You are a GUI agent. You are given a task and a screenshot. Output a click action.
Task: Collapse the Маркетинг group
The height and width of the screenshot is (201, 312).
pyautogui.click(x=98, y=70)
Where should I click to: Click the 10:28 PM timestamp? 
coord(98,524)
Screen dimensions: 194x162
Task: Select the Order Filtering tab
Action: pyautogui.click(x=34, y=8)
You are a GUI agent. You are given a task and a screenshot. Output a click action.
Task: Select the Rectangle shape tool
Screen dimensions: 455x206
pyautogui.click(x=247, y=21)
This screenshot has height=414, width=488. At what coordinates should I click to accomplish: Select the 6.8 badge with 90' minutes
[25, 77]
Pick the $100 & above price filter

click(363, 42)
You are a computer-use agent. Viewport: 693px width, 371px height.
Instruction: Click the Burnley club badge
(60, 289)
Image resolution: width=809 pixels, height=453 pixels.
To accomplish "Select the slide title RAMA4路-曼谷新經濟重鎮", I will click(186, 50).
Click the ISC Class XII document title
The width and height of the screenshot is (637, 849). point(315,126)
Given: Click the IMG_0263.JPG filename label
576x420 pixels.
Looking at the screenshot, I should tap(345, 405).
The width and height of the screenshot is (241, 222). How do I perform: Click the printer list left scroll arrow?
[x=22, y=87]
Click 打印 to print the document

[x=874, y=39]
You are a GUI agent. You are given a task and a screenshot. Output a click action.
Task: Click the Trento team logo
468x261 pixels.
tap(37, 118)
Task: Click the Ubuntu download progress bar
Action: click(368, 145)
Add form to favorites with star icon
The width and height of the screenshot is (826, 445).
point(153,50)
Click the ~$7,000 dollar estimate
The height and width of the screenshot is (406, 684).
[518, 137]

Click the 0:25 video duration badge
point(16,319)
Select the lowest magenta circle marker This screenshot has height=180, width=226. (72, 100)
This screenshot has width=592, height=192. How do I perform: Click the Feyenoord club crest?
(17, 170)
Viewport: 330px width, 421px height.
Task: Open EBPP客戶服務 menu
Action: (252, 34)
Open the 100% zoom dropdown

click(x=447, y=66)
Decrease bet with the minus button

------------------------------------------------------------------------

▶ [ASSIGNMENT] Transcribe each entry verbatim, leaving none out.

▶ [YOUR RESPONSE]
You are a GUI agent. You are given a task and a screenshot. Output a click action.
Task: Collapse the Маркетинг group
The height and width of the screenshot is (201, 312).
pyautogui.click(x=98, y=70)
Where should I click to: Click the 10:28 PM timestamp? 
coord(98,524)
Screen dimensions: 194x162
Task: Select the Order Filtering tab
Action: pyautogui.click(x=34, y=8)
You are a GUI agent. You are given a task and a screenshot. Output a click action.
Task: Select the Rectangle shape tool
Screen dimensions: 455x206
pyautogui.click(x=247, y=21)
This screenshot has height=414, width=488. At what coordinates should I click to accomplish: Select the 6.8 badge with 90' minutes
[25, 77]
Pick the $100 & above price filter

click(363, 42)
You are a computer-use agent. Viewport: 693px width, 371px height.
Instruction: Click the Burnley club badge
(60, 289)
Image resolution: width=809 pixels, height=453 pixels.
To accomplish "Select the slide title RAMA4路-曼谷新經濟重鎮", I will click(186, 50).
Click the ISC Class XII document title
The width and height of the screenshot is (637, 849). point(315,126)
Given: Click the IMG_0263.JPG filename label
576x420 pixels.
Looking at the screenshot, I should tap(345, 405).
The width and height of the screenshot is (241, 222). How do I perform: Click the printer list left scroll arrow?
[x=22, y=87]
Click 打印 to print the document

[x=874, y=39]
You are a GUI agent. You are given a task and a screenshot. Output a click action.
Task: Click the Trento team logo
468x261 pixels.
tap(37, 118)
Task: Click the Ubuntu download progress bar
Action: click(368, 145)
Add form to favorites with star icon
The width and height of the screenshot is (826, 445).
point(153,50)
Click the ~$7,000 dollar estimate
The height and width of the screenshot is (406, 684).
[518, 137]

Click the 0:25 video duration badge
point(16,319)
Select the lowest magenta circle marker This screenshot has height=180, width=226. (72, 100)
This screenshot has width=592, height=192. How do I perform: Click the Feyenoord club crest?
(17, 170)
Viewport: 330px width, 421px height.
Task: Open EBPP客戶服務 menu
Action: (252, 34)
Open the 100% zoom dropdown

click(x=447, y=66)
Decrease bet with the minus button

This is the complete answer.